Il y a aussi des moments où nous devons prendre des décisions très difficiles, qu'elles soient personnelles, professionnelles ou familiales… Nous avons l'impression d'être au bord du gouffre : « Si je saute, que vais-je devenir ? Vais-je me casser la tête ? Vais-je trouver un appui ? » J'appelle ça « les falaises ».
Dans certaines situations, nous ressentons une profonde confusion, emplie de doutes. C'est « la caverne ». Et d'autres fois, l'incertitude est telle que nous nous sentons bloqués : je les appelle « les océans ».
Dans mes conférences « Faites l'impossible », je veux montrer un chemin pour surmonter ces montagnes, marcher avec enthousiasme dans les déserts, oser sauter des précipices, comprendre – comme l'a dit le professeur Joseph Campbell – que le trésor que nous cherchons se trouve précisément dans cette caverne que nous craignons, afin que nous puissions sauter dans cet océan convaincus que nous allons trouver un continent à découvrir.
Ce sont des choses que nous, humains, pouvons surmonter, mais l'esprit parvient à nous les faire percevoir comme impossibles. Mon expérience, personnelle et celle que j'ai vécue en accompagnant de nombreuses personnes pendant des décennies, me montre que c'est possible. Ce n'est pas que la raison le trouve répugnant ; c'est que cela semble si grandiose qu'il en est possible.

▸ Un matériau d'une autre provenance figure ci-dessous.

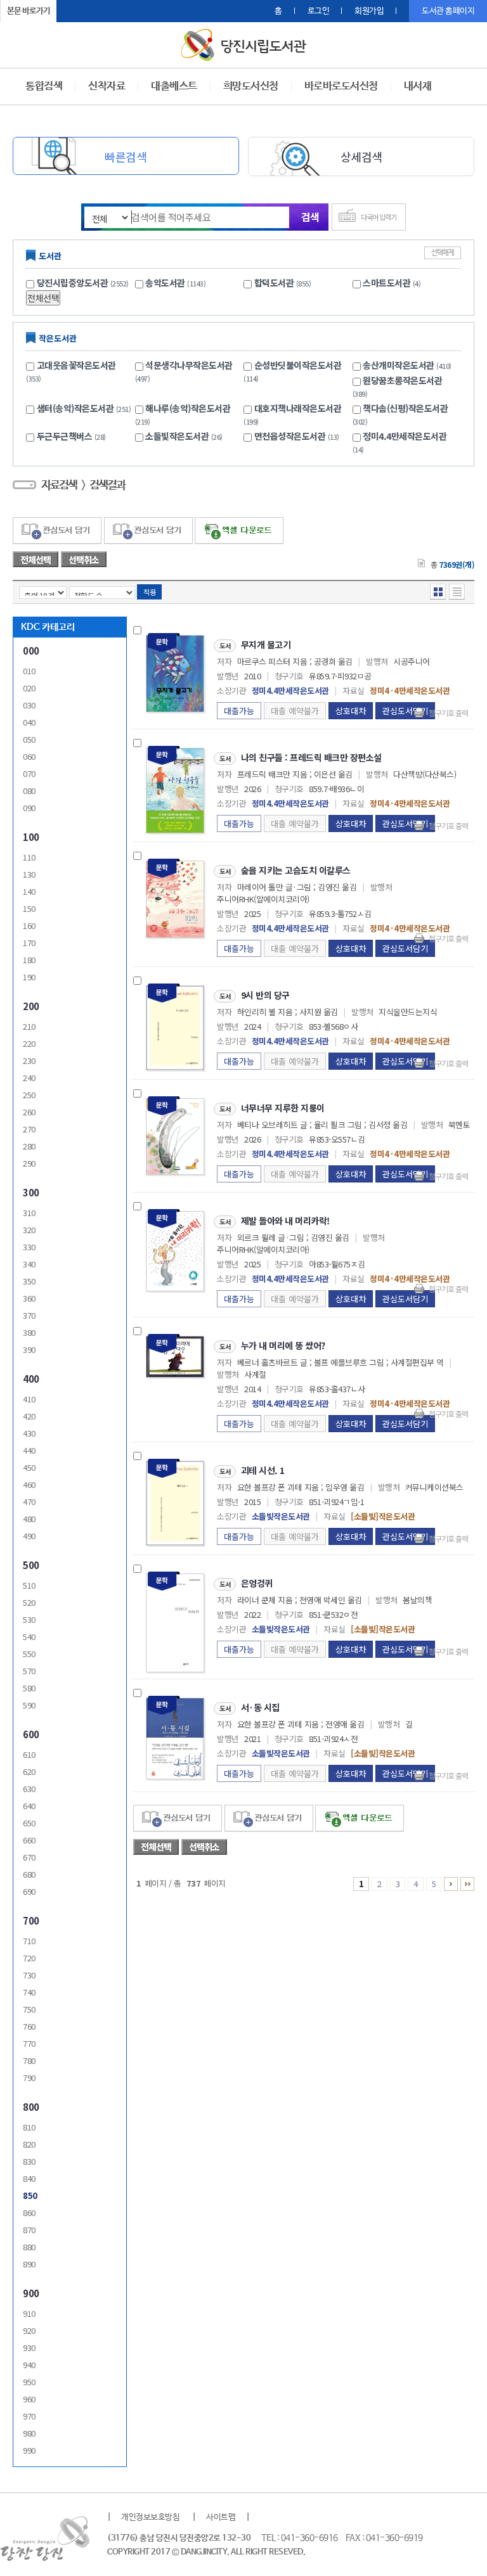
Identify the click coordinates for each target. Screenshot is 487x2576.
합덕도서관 (274, 282)
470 (29, 1502)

Il faut toujours compter sur la raison, mais dans ce cas, elle dépasse ce qui semble possible. C'est le domaine qui m'intéresse le plus, car c'est celui où de grandes avancées sont réalisées, où les gens guérissent de leurs maladies, résolvent leurs problèmes familiaux et affrontent l'incertitude avec beaucoup plus de confiance.
Cependant, tout le monde n'a pas la même force pour affronter les situations dont vous parlez. De quoi cela dépend-il ?
La force dépend de la force de votre « pourquoi » et de votre « pourquoi ». Un père ou une mère peut avoir peu de force physique, mais si un incendie éclate et que son enfant se trouve derrière une porte, je peux vous garantir que, à moins qu'elle ne soit en acier blindé, il ou elle la fera tomber. Comment est-ce possible s'ils manquent apparemment de cette force ? À cause de quelque chose qui m'a toujours fasciné : le potentiel latent.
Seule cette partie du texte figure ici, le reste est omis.